Presented By O'Reilly and Cloudera
Make Data Work
Dec 4–5, 2017: Training
Dec 5–7, 2017: Tutorials & Conference

Distributed real-time highly available stream processing

Yu-Xi Lim (Teralytics), Michal Wegrzyn (Teralytics)
5:05pm5:45pm Thursday, December 7, 2017
Average rating: *****
(5.00, 2 ratings)

Who is this presentation for?

  • Data engineers

Prerequisite knowledge

  • A basic understanding of functional reactive programming (i.e., Scala) and streaming frameworks

What you'll learn

  • Explore a functional reactive programming architecture pattern that naturally lends itself to designing highly distributed, scalable systems
  • Learn an orchestration strategy for the pattern that leads to high availability and ensures data consistency and integrity


Real-time event stream processing is increasingly becoming a staple of data-driven decision making in many organizations. However, providing such data processing capability is not without challenges. Real-time decision-making support systems must be able to handle high event traffic volume and execute sophisticated analyses and must be highly available and scalable with high data consistency and integrity guarantees. However, satisfying all these requirements simultaneously is difficult.

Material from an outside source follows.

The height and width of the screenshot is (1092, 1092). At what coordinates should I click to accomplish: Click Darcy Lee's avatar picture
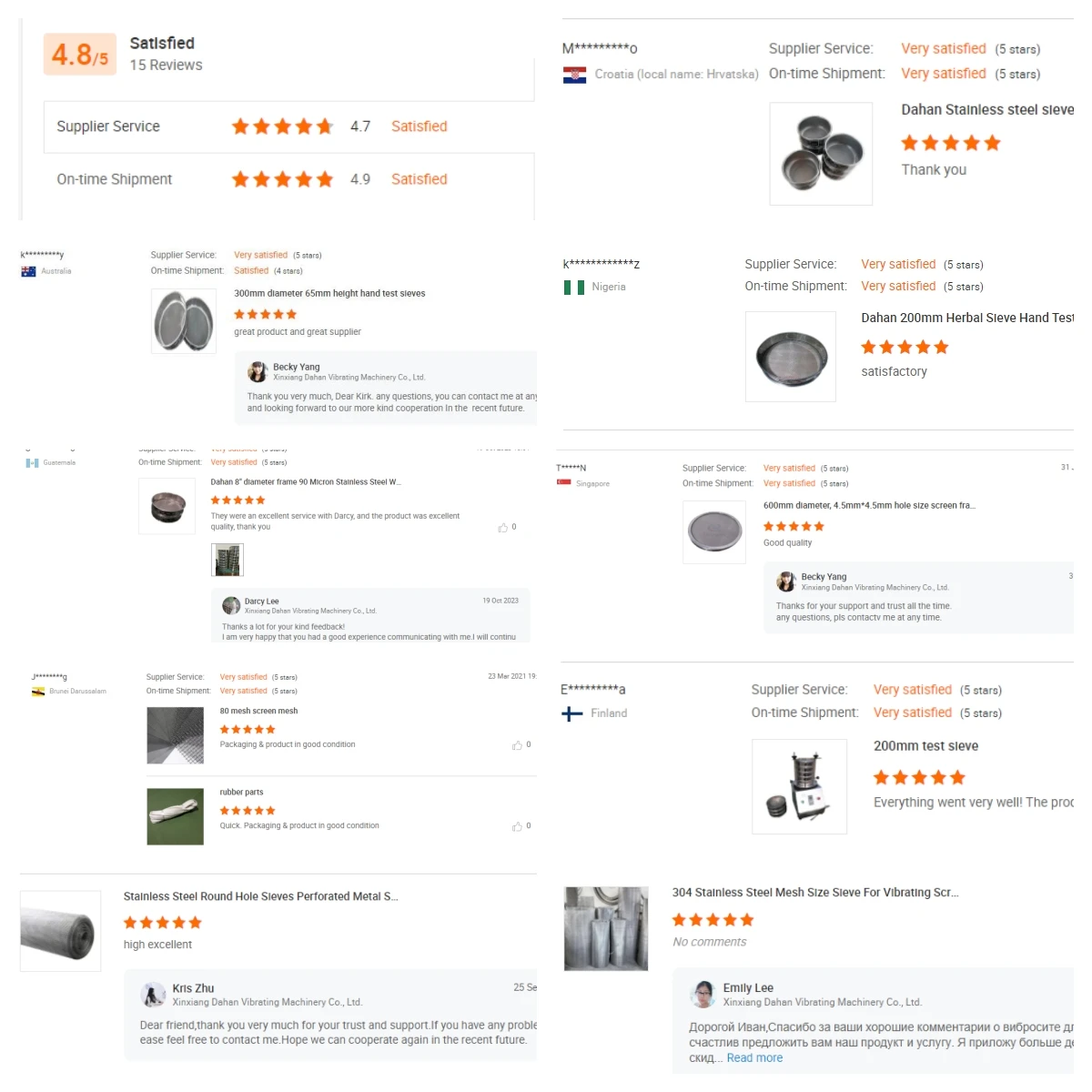231,605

Yu-Xi Lim and Michal Wegrzyn outline a high-throughput distributed software pattern capable of processing event streams in real time. It can easily define an event flow (i.e., a stream-in/stream-out transformer) and shard the state, pass state fragments to independent state machines which would process independent stream shards, and then splice resulting state fragments into a global state if necessary. With proper orchestration, this framework becomes capable of performing asynchronous checkpointing and seamless recovery of individually failed instances, leading to a highly reliable, highly available framework.

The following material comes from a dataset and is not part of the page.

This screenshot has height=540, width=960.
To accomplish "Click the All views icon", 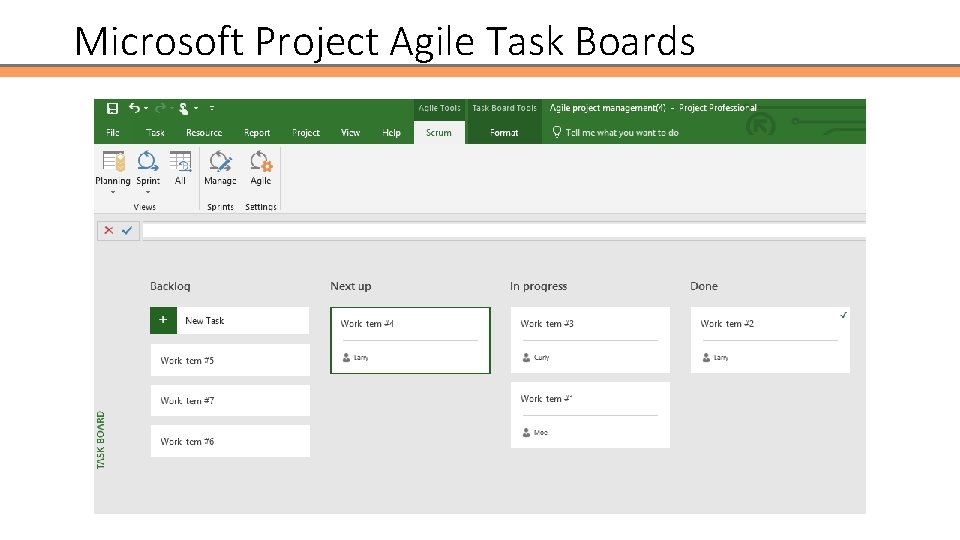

Yu-Xi and Michal illustrate the framework via a case study of Teralytics, a company that analyzes cellular location data to derive transportation patterns and compute transportation-related metrics. Yu-Xi and Michal demonstrate how the algorithm for computing one such metric can be formulated in the framework and how the resulting component reflects the traits given above.

Photo of Yu-Xi Lim

Yu-Xi Lim


Yu-Xi Lim is lead data scientist at Teralytics, where he leads the technical team in the company’s Singapore office. Yu-Xi is interested in applying data science to retail and travel. Previously, he led teams at Southeast Asian ecommerce giant Lazada and at TravelShark; was vice president of engineering at payment startup Fastacash; and was a software engineer in Microsoft’s Windows Division. Yu-Xi holds a PhD in electrical and computer engineering from Georgia Tech, where he did research on WiFi positioning systems.

Michal Wegrzyn


Michal Wegrzyn is a software engineer at Teralytics, where he is responsible for developing batch and streaming big data analytics applications. He previously worked with CellVision and Orange Poland where he built and delivered telco analytics applications. He holds a master’s degree in electronics and telecommunications from AGH University of Science and Technology.